STATED TASK:
Which lines in the listing below contain the word "Where"? Copy out every such line in full, treating uppercase and lowercase as different.

INFORMATION SHOWN:
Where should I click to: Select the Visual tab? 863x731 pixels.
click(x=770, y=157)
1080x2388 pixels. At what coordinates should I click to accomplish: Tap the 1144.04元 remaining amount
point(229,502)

==

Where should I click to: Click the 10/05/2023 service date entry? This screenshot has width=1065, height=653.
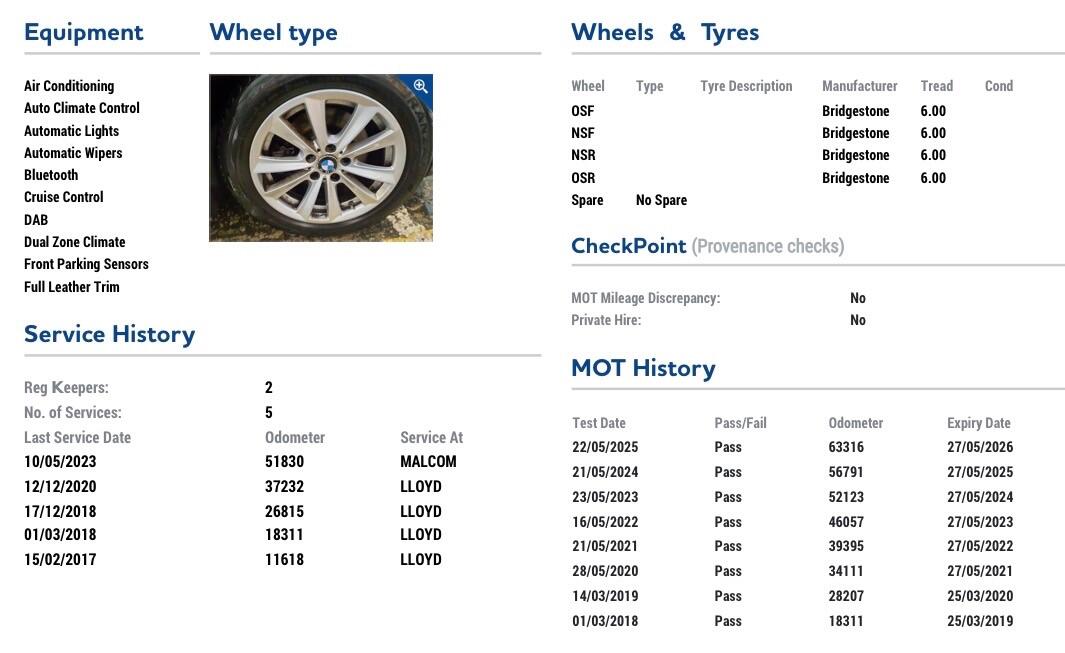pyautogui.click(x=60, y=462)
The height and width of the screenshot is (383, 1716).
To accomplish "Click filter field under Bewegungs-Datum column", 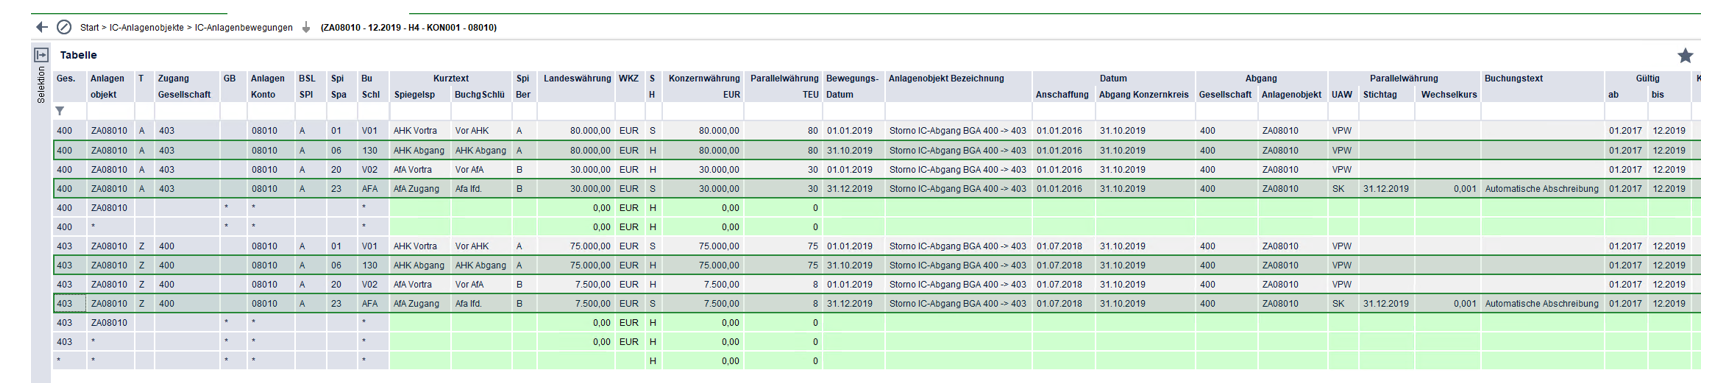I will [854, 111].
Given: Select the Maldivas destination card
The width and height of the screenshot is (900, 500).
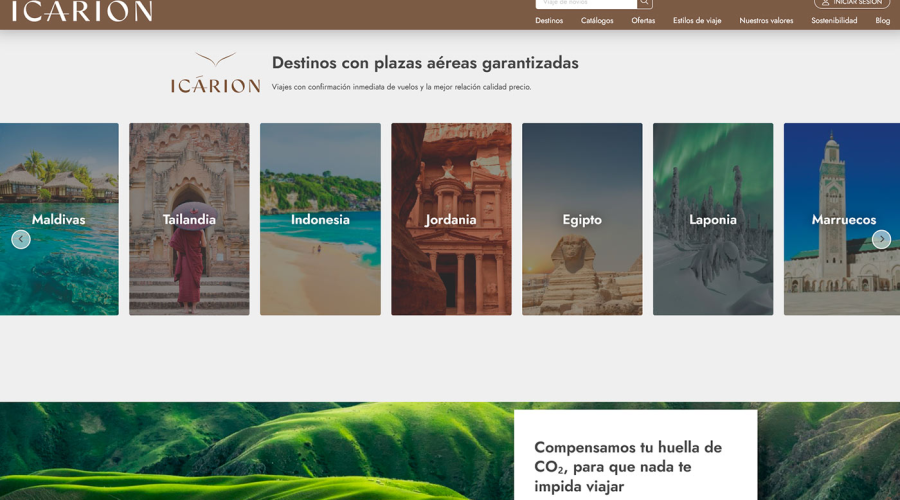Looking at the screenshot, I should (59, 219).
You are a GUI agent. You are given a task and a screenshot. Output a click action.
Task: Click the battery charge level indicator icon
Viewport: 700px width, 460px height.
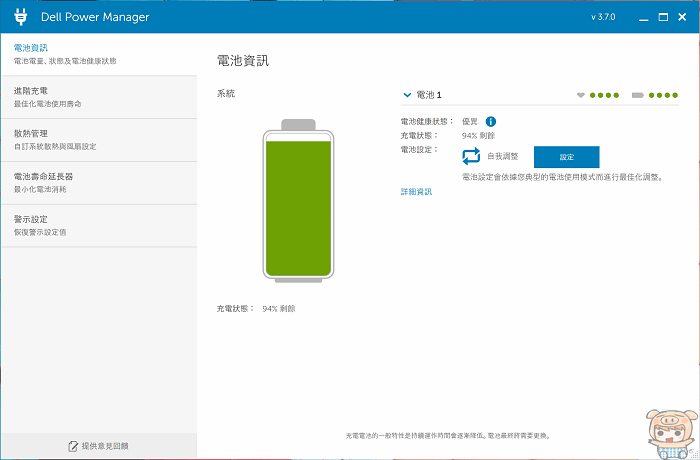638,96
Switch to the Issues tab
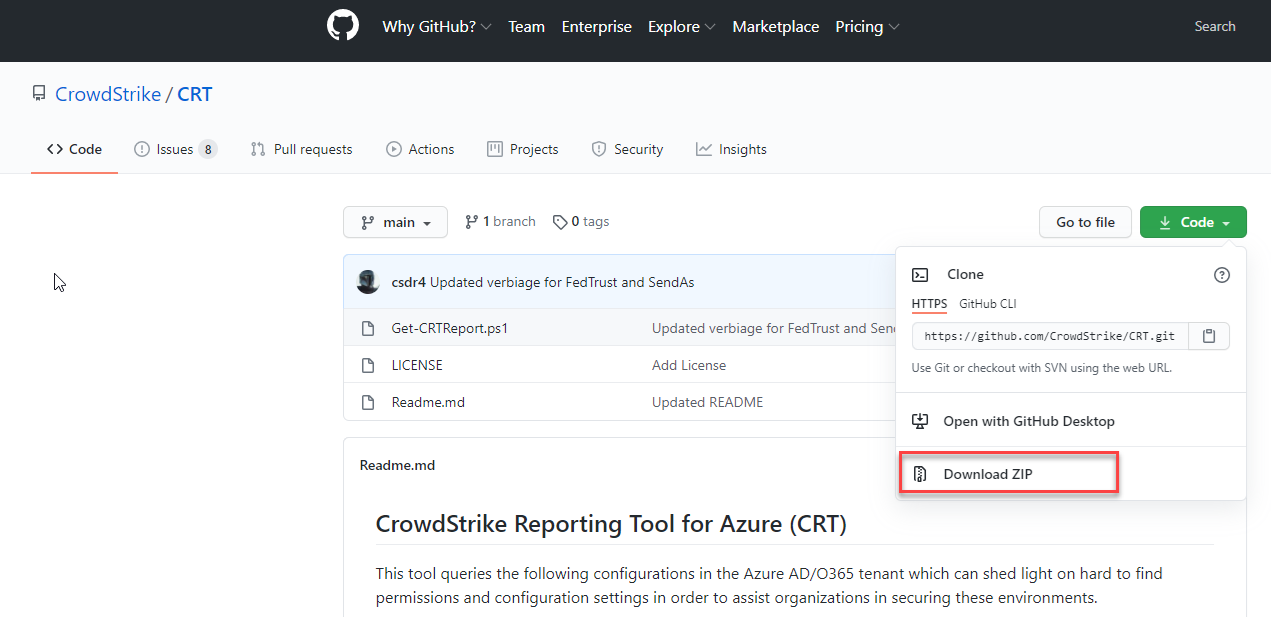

CORRECT RESPONSE:
Where should I click to: Select the Visual tab? 863x731 pixels.
Where should I click to: Click the 10/05/2023 service date entry? This screenshot has width=1065, height=653.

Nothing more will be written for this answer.